*** WORKING DATA
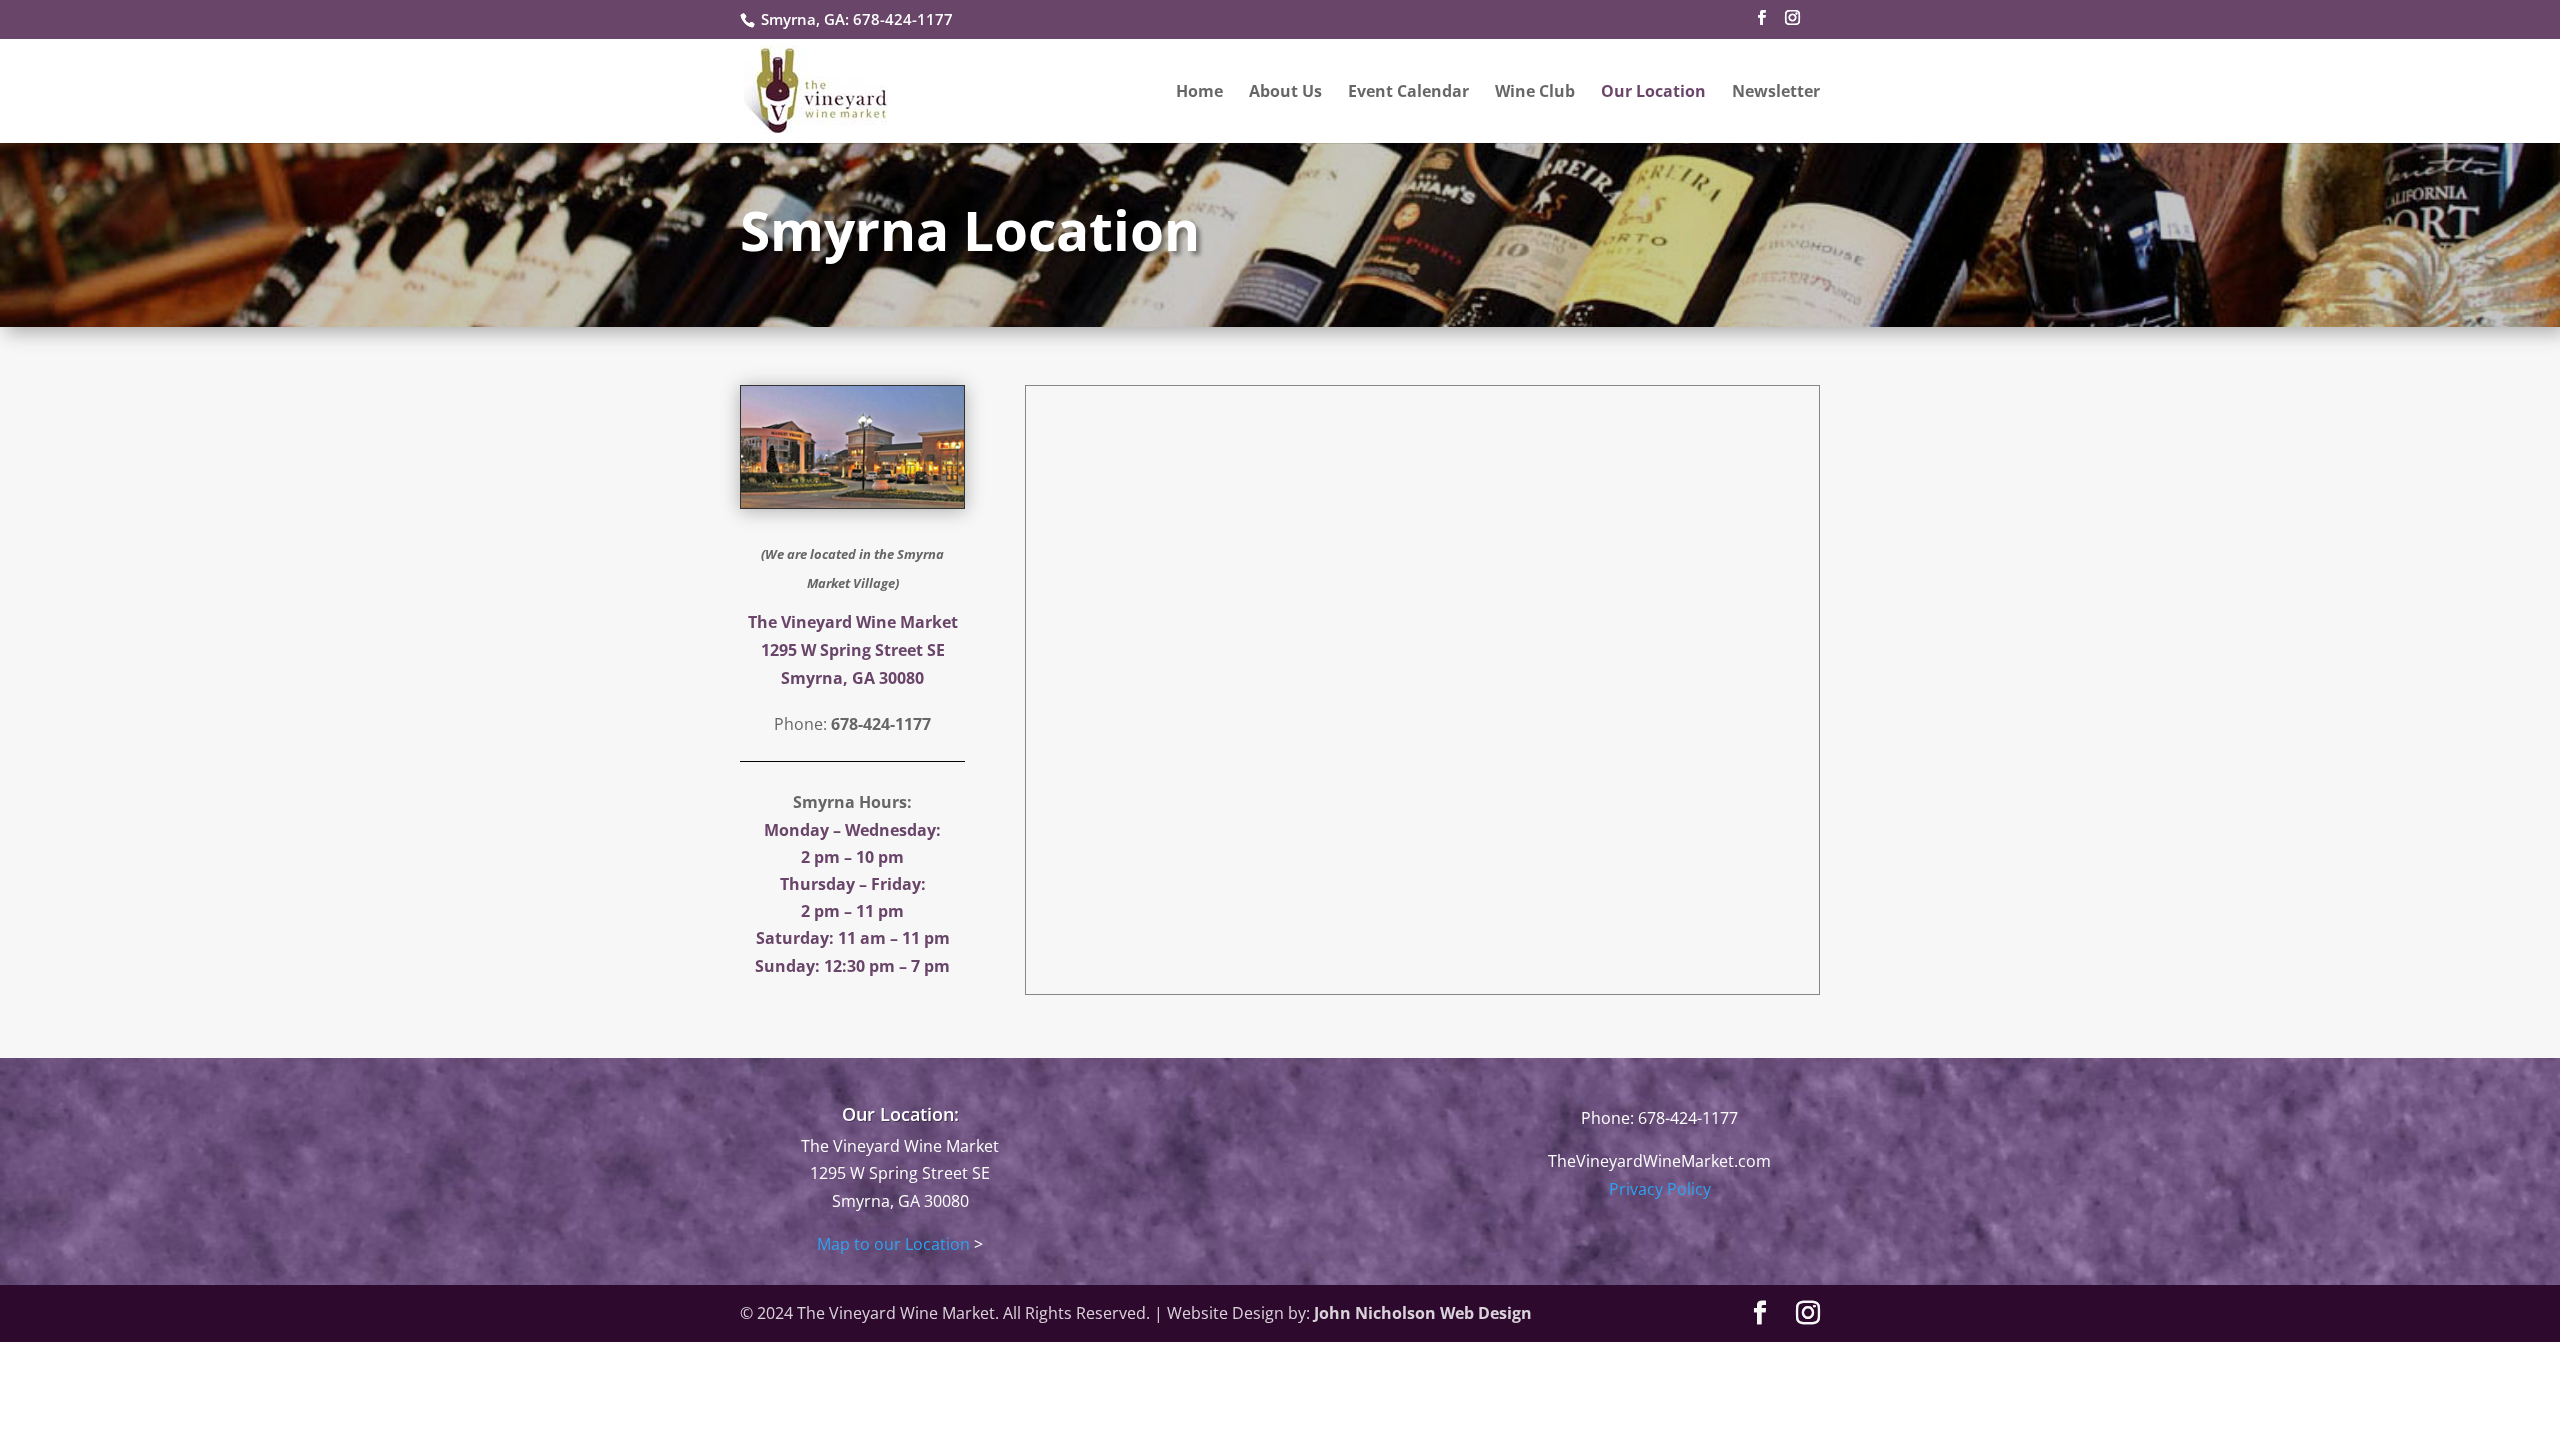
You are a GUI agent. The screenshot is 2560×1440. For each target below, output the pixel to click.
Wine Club (1535, 93)
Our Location (1653, 93)
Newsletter (1776, 93)
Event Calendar (1408, 93)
******
-- WORK ITEM --
Every entry above is to be printed again exactly, pictures omitted.

-- SOLUTION TO THIS TASK --
You are a GUI agent. The screenshot is 2560×1440. For each target below, output the pixel to click.
Wine Club (1535, 93)
Our Location (1653, 93)
Newsletter (1776, 93)
Event Calendar (1408, 93)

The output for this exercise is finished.